• [Task details]: Set down each line from the start of the material exactly, please, up to and including the one that contains "Click the OR".

Study material START

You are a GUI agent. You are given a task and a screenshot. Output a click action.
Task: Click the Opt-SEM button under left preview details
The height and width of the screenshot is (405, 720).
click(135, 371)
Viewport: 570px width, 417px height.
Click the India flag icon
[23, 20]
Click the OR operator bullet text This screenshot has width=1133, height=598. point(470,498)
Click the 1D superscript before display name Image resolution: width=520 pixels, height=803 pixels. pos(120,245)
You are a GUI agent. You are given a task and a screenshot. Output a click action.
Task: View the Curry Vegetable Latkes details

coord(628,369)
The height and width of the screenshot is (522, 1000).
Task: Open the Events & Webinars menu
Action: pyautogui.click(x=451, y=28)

Study material END

• [Result]:
You are a GUI agent. You are given a task and a screenshot. Output a click action.
Task: Click the Opt-SEM button under left preview details
The height and width of the screenshot is (405, 720).
click(135, 371)
Viewport: 570px width, 417px height.
Click the India flag icon
[23, 20]
Click the OR operator bullet text This screenshot has width=1133, height=598. point(470,498)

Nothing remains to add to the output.